El margen de comparación entre estos antecedentes y el caso catalán es prácticamente inexistente por las diferencias políticas, sociales y culturales. Los procesos que afrontaron estos territorios difieren mucho de la coyuntura actual de Catalunya y el Estado español. Entre todos ellos, la menor tasa de participación registrada fue la de Bosnia-Herzegovina, que se situó en el 63,7%. Esta cifra se debió al importante boicot por parte de los serbobosnios y los impedimentos de sus autoridades para depositar el voto. El desenlace del referéndum fue una cruenta guerra que se saldó con miles de fallecidos entre 1992 y 1995.

QUEBEC Y ESCOCIA, REFERENTES Sin duda alguna, Quebec y Escocia son los ejemplos que más veces han esgrimido los dirigentes independentistas catalanes para demandar al Gobierno español una votación legal y pactada. Ambos territorios han contado con el beneplácito de Canadá y Reino Unido respectivamente para celebrar referéndums de autodeterminación. En el ejemplo americano, han sido dos las ocasiones en las que se han abierto los colegios electorales: en 1980 y en 1995. En ambas citas se rechazó la desconexión con el resto del Estado canadiense, aunque el margen entre los síes y los noes se redujo significativamente de una cita a otra. La participación, en cualquier caso, fue alta en las dos ocasiones: un 85,6% y un 93,5%. Posteriormente se aprobó una Ley de Claridad para establecer las condiciones por las que se puede convocar una nueva consulta en el futuro.

En el caso escocés, el más reciente, el índice de asistencia a las urnas se situó en el 84,6%, una cifra francamente superior a las que suelen registrar las elecciones domésticas británicas. Al igual que en Quebec, la gran movilización acabó frustrando las históricas aspiraciones secesionistas del Partido Nacional Escocés (SNP) y el no se alzó con la victoria en todas las regiones salvo en cuatro, entre las que se incluyó Glasgow, la ciudad más grande de Escocia.

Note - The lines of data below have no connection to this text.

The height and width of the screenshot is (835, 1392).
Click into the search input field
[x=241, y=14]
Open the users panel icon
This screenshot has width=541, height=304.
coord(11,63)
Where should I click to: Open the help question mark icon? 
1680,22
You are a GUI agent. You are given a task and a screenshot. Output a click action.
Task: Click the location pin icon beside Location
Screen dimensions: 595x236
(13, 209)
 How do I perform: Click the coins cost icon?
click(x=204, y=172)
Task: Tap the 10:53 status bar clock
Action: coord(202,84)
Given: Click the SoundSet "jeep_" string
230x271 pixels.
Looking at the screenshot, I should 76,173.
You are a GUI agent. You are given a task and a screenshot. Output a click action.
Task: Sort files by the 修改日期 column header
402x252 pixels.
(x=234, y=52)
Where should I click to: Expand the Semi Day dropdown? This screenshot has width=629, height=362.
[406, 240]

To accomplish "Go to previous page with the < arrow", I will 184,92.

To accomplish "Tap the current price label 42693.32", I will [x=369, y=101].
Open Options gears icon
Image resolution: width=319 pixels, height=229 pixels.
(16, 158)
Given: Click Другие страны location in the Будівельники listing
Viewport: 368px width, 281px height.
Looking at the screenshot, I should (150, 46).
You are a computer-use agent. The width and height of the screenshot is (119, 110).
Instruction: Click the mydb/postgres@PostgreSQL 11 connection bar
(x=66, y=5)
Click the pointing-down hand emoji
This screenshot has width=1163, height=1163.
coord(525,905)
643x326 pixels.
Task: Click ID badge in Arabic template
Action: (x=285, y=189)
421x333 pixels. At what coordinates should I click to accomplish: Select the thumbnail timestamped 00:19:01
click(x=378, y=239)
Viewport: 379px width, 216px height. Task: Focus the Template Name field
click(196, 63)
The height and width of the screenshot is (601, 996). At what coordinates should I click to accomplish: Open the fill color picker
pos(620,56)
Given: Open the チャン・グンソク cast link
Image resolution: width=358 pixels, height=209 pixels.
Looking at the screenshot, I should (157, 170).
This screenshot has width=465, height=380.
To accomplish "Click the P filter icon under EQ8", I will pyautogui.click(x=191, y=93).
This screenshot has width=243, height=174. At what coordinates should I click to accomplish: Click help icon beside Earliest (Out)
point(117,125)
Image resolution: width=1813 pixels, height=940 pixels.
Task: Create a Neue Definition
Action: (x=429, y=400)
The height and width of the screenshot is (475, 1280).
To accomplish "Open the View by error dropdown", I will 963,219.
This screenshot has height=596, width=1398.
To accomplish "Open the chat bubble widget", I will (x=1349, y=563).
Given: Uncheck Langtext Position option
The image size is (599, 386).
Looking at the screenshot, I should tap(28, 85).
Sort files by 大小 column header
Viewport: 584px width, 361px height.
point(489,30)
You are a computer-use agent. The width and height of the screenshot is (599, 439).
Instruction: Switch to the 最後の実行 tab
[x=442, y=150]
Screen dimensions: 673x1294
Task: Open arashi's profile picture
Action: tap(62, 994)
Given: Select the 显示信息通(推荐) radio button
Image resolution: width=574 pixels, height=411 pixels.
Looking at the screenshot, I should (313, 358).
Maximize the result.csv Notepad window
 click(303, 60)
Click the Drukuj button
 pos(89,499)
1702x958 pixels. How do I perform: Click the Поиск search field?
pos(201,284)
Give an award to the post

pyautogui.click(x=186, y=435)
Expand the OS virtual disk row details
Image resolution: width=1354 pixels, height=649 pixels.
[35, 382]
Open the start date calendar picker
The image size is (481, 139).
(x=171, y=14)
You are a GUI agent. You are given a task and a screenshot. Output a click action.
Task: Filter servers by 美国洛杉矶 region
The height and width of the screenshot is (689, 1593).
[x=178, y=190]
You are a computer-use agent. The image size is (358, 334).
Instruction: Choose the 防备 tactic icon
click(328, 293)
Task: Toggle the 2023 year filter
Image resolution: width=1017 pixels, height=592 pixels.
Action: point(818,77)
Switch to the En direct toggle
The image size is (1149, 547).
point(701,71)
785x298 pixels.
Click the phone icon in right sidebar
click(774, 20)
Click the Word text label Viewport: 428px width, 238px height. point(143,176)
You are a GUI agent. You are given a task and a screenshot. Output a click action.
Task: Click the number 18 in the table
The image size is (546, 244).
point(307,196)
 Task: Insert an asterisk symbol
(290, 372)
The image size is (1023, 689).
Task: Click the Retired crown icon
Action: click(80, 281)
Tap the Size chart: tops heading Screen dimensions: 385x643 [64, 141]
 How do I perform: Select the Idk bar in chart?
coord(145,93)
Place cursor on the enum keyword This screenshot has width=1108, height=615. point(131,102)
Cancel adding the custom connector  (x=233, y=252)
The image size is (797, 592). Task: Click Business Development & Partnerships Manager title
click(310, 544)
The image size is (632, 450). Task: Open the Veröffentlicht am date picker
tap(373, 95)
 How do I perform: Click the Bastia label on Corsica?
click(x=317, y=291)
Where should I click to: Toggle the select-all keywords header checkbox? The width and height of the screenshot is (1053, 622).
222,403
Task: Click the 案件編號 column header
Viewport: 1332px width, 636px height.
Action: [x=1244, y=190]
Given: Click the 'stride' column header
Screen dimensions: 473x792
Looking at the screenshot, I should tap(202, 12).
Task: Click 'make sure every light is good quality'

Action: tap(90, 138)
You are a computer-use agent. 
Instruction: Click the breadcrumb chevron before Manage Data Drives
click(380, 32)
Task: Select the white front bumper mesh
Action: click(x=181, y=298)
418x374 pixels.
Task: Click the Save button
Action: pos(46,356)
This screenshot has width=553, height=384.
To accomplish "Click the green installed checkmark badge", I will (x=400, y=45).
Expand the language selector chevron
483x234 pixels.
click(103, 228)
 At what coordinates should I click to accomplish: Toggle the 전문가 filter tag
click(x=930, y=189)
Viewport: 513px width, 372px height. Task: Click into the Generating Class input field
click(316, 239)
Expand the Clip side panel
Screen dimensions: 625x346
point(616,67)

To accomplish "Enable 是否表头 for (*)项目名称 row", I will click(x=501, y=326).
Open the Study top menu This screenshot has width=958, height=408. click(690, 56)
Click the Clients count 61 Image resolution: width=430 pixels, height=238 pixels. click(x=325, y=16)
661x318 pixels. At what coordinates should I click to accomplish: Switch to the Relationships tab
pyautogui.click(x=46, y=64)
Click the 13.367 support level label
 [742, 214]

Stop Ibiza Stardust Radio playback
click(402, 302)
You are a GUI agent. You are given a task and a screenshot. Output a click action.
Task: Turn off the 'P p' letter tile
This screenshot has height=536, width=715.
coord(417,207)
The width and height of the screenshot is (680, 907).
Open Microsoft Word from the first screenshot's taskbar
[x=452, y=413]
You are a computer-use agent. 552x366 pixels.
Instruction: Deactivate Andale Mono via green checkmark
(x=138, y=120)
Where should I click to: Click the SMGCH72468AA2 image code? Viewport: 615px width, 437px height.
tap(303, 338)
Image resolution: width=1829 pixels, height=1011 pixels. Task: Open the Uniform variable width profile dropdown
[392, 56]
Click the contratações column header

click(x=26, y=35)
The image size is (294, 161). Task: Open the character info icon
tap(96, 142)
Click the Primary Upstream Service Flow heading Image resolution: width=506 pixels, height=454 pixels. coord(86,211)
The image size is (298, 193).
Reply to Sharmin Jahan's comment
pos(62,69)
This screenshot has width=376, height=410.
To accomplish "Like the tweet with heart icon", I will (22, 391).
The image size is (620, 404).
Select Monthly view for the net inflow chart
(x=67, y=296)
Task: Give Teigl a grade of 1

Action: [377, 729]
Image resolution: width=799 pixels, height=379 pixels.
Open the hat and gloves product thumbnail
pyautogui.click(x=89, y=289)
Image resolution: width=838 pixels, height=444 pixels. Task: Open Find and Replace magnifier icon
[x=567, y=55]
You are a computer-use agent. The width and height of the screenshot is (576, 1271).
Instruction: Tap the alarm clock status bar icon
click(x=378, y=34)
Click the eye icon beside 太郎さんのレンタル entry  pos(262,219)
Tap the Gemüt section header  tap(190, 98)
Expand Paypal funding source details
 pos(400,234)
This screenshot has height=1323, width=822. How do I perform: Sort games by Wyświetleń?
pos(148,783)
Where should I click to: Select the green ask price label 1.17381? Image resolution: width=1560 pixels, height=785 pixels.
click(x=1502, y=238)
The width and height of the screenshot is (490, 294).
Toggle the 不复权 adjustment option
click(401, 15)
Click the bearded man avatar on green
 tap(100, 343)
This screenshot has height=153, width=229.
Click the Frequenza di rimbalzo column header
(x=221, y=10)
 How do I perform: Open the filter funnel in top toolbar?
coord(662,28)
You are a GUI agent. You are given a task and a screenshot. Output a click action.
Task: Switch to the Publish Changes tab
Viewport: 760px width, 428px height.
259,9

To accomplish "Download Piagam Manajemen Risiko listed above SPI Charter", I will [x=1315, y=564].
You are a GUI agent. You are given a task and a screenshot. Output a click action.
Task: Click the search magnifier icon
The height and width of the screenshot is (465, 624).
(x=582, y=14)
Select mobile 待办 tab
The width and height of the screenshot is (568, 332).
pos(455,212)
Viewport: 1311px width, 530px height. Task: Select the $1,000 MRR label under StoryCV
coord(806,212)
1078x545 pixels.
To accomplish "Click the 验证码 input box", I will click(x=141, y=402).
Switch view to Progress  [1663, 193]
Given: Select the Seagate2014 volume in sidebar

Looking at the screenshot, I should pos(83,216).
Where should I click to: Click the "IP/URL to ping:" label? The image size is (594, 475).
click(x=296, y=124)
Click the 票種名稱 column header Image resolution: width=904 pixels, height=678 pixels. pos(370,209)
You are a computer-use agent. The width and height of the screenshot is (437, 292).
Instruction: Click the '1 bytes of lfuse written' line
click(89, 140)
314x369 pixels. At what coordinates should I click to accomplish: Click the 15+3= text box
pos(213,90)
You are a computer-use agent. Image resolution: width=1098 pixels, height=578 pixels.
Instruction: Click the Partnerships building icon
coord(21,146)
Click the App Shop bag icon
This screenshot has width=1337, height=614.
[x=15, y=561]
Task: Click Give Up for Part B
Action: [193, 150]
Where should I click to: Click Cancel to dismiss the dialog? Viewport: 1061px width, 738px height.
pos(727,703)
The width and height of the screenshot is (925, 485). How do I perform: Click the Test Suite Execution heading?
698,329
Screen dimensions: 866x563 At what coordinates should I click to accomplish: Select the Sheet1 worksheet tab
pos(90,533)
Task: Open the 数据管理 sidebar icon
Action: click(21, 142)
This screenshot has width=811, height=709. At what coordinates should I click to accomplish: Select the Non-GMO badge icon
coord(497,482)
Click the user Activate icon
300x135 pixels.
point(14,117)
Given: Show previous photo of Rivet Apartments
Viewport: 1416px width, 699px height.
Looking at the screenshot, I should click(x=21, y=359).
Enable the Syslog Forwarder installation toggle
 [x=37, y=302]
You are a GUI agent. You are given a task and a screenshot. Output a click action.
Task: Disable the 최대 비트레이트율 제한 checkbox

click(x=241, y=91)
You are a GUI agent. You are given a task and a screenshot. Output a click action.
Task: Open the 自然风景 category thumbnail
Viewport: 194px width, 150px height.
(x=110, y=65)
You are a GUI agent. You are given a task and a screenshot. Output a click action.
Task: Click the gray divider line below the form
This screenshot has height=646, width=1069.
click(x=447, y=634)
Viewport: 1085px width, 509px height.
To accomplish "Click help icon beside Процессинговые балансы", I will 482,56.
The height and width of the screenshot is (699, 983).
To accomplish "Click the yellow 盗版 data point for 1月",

SIN AUTORIZACIÓN La media de participación en referéndums de autodeterminación es alta incluso en aquellas convocatorias no reconocidas. Al margen de la consulta no refrendaria del 9-N en Catalunya, se han producido ocho votaciones sin permiso oficial. Nagorno-Karabaj, Kosovo, Osetia del Sur -en dos ocasiones-, el Kurdistán iraquí, Transnistria y las regiones ucranianas de Donetsk y Lugansk han perseguido la desconexión con una tasa de asistencia media del 85%. En estos casos, no contar con el aval de los Estados a los que pertenecen no parece haber sido un impedimento para exhibir inmensas movilizaciones sociales.